### LESETEXT

Jochen Kürten19. Dezember 2014

Nach den Hacker-Drohungen beschließt der Sony-Konzern den Film "The Interview" nicht mehr zu zeigen. Das könnte einen Dammbruch auslösen, meint DW-Redakteur Jochen Kürten.

USA New York The Interview Filmplakat 18.12.2014 (Foto: Michael THURSTON/AFP/Getty Images)
Bild: M. Thurston/AFP/Getty Images

Eine anonyme Hackergruppe droht mit einem Attentat und erinnert gleich an den 11. September 2001, um der Drohung die nötige Dramatik zu verleihen. Verhindert werden soll ein Hollywood-Film, in dem der nordkoreanische Diktator Kim Jong Un lächerlich gemacht wird. Der Konzern, der für die Produktion des Streifens verantwortlich ist, reagiert zunächst, in dem er es den Kinobesitzern freistellt, den Film "The Interview" zu zeigen. Kurz darauf verkündet Sony dann, den Film auf gar keinen Fall mehr in die Kinos bringen zu wollen.

Auch auf die Auswertung im Bereich Home Entertainment, der inzwischen einen ebenso großen Anteil am finanziellen Kuchen der Produktionsfirmen einnimmt wie die Kino-Auswertung, soll verzichtet werden. Sony schreibt die Produktionskosten damit ab. Es soll sich um 42 Millionen Dollar handeln. Auch die Intervention und der Appell prominenter Persönlichkeiten, nicht vor den anonymen Hackern einzuknicken, fruchteten nicht. So bot der brasilianische Bestseller-Autor Paulo Coelho an, den Film auf seiner Homepage zu zeigen. Dem Sony-Konzern hätte er dafür eine symbolische Summe von 100.000 Dollar gegeben. Der fertig produzierte Film "The Interview" wird vermutlich also als eines der großen unbekannten Werke in die Geschichte des Kinos eingehen.

### ÜBUNGSAUFGABEN
1 > Beantworte kurz drei Fragen zum Lesetext über den Film „The Interview“:
(a) An welches Datum erinnert die Hackergruppe in ihrer Drohung?
(b) Wie hoch sollen die Produktionskosten sein, die Sony abschreibt?
(c) Welche Summe hätte Paulo Coelho dem Sony-Konzern gezahlt?
2 > Führe den Lesetext über den Film „The Interview“ im Anschluss an seinen letzten Satz weiter.

### MATERIAL
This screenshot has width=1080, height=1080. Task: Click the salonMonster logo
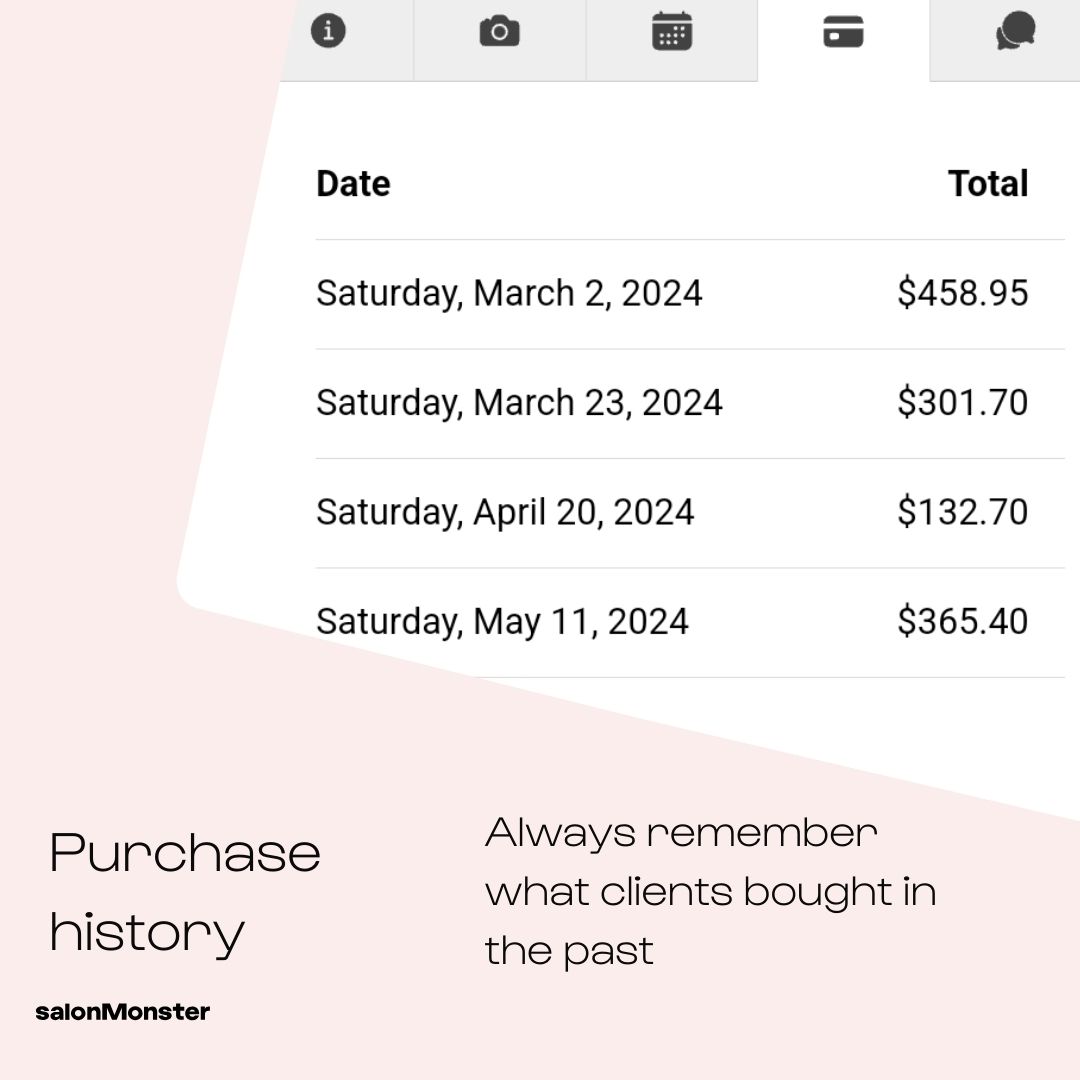pyautogui.click(x=123, y=1012)
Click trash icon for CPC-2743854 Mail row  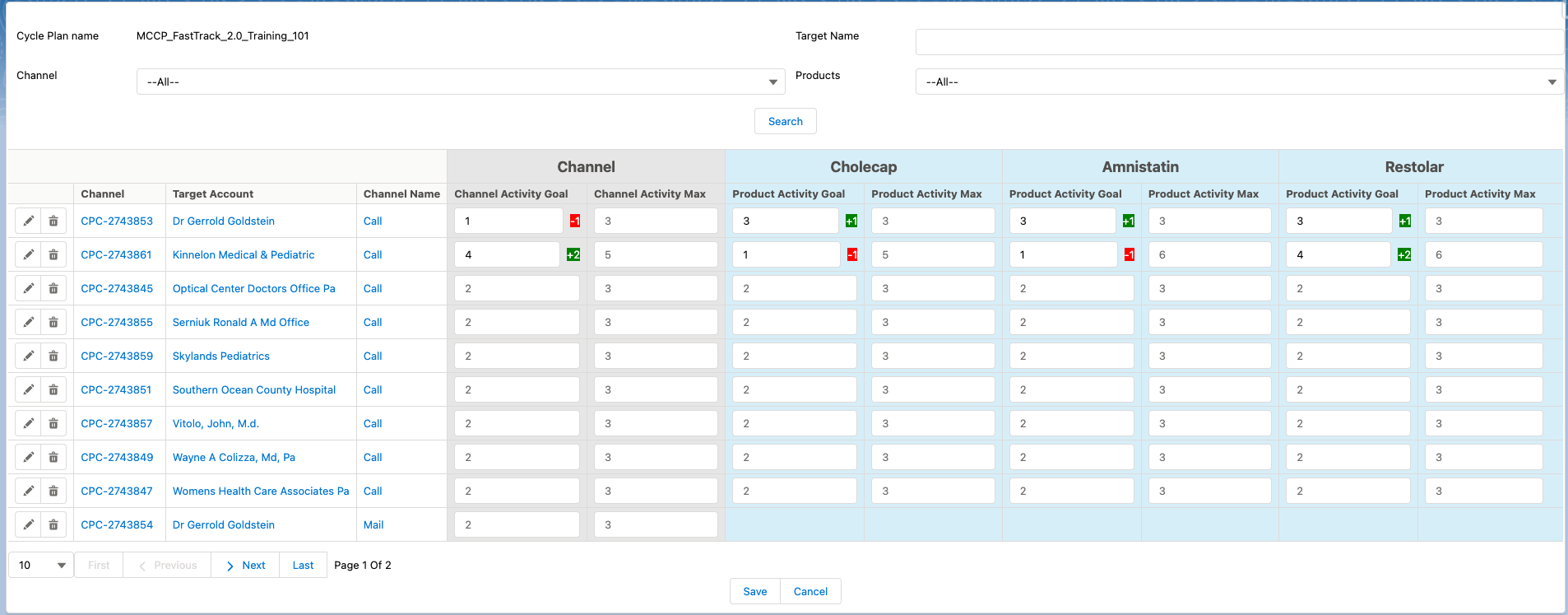(x=53, y=524)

### DIE LÖSUNGEN
1 >
(a) An den 11. September 2001.
(b) 42 Millionen Dollar.
(c) Eine symbolische Summe von 100.000 Dollar.

2 >
Satire oder Klamotte

Unabhängig davon, ob der Film nun eine hinreißende politische Satire ist, wovon einige wenige Kritiker, die den Film vorab schon gesehen haben, überzeugt sind, oder ob es sich bei der Produktion um eine läppische Klamotte aus dem mittleren Bereich Hollywoods handelt, was auch zu hören war: Sonys Reaktion ist brisant. Und hat wohl auch Folgen - für das Kino. Denn anders als die Proteste und Drohungen, die sich in der Vergangenheit beispielsweise gegen Bücher wie "Die satanischen Verse" von Salman Rushdie oder Mohammed-Karikaturen eines dänischen Zeichners richteten, könnte der aktuelle Fall größere Folgen haben. Moralisch, aber auch wirtschaftlich.

Bücher lassen sich nicht verbieten. Zumindest nicht weltweit und in letzter Konsequenz. Irgendwie kommen die Menschen an zensierte Manuskripte, verbotene Texte und zurückgezogene Bücher. Auch Karikaturen kann man kaum auf Dauer verhindern. Musik, auch Oper und Theater, stehen weltweit weniger im Rampenlicht, auch weil sie meist enger an einen jeweiligen Sprachraum gebunden sind. Die Kunst und die Kultur sind dann besonders verletzlich, wenn sie global gesteuert werden. Wie Hollywood-Filme eben.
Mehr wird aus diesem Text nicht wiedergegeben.